There are truly very real moral and ethical dimensions to the
Schiavo situation. But there is one dimension that seems to be overlooked
in all the posturing and preening and positioning that is going on. This
would not have been an issue not too long ago. The reason why there is a
debate over whether or not to keep Terry alive is that we can. We have the
ability, the machinery, the know-how to keep her hydrated and fed.
However, just because we can do something does not inherently mean
that we should. There is a theological principle that states we must
employ ordinary means to keep someone alive but we do not have to use
extraordinary means. To apply this principle to Terry means that the tube
should never have been removed. If that is the issue at hand, then
those who removed the tube and those who ruled it was legal to do so
erred.
But is that, was that, the real issue? I don’t think so. The real
issue is the “because we can” issue. Because we now can do something,
because we can transplant organs, keep new-borns alive, transfer stem
cells, keep Terry alive – and the list is getting longer and longer each
day – should we? Even more, do we now have a right to such procedures
simply because we can perform them even given the often exorbitant costs
involved?
When does the extraordinary become ordinary? When we can do it?

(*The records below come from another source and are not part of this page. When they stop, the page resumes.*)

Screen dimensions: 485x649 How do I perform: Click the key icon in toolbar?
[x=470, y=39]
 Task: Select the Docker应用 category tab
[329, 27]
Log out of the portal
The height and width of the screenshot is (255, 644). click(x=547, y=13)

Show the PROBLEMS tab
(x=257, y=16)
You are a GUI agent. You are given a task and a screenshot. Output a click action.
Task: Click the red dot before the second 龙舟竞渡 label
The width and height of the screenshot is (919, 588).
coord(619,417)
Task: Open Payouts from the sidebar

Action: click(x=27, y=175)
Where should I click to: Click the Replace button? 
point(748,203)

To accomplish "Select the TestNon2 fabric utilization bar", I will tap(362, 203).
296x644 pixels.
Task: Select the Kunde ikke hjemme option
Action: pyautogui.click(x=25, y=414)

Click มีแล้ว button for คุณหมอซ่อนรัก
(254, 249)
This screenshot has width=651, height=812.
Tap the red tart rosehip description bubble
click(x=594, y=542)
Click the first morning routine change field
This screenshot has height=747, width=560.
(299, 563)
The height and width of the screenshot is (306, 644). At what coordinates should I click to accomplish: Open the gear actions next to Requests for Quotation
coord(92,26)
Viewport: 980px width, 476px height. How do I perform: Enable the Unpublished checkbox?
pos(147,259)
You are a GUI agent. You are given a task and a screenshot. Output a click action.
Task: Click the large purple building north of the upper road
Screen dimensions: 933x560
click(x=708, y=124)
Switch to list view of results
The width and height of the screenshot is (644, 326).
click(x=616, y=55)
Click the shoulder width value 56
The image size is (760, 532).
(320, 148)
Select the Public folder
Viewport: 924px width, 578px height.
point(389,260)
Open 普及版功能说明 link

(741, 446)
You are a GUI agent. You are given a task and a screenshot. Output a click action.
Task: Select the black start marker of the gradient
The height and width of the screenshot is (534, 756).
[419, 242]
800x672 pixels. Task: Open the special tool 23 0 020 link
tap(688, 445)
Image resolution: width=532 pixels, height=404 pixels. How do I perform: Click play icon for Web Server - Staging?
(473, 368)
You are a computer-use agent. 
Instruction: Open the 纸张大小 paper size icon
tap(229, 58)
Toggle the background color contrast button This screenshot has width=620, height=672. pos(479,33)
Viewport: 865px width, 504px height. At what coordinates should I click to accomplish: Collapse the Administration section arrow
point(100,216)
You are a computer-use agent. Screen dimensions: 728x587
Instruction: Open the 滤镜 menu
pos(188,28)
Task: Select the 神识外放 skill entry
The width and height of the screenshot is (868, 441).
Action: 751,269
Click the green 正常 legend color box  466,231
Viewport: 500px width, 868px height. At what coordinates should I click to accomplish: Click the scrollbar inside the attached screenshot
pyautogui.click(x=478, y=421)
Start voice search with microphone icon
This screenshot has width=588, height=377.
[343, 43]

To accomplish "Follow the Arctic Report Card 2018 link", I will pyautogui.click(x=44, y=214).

When it is cost-effective? When success is probable? When? Then we add to
this the “quality of life” issue. No one will claim that there is any
quality to Terry’s life. But I have known quit a few parishioners, alive
and well and eating and breathing on their own, who wanted to die because
they found no quality to their lives. They were merely existing day to day
and falling off to sleep each night praying to God to take them home
before morning.
When we cannot do something, the issue is moot; but it is also an
excellent time to debate and discuss it. We should have had the “Terry
Schiavo Case” issue discussed thirty or forty years ago as a “when and
if” issue. We did not. Now we are ruing that failing. The church and
society have failed. We have failed. We now grope for answers to questions
we should have asked before they became questions. We now must deal with
real issues, not in some ideal, quiet setting, but before judge, jury, and
the prying eyes and endless questions of the media. And it’s our own
fault.
I am sorry for Terry and her family. They have all had to endure
too much and needlessly so if we had done our work a long time ago. But if
Terry’s case finally forces us to get to the heart of the matter, then
her family’s suffering and pain will not have be in vain.
There are many questions now to be asked, perhaps beginning with
“When does ‘because we can’ become a ‘must’”? Even more, who
ultimately decides? Who decides who ultimately decides? Those are just for
starters. For Terry’s sake, let us begin.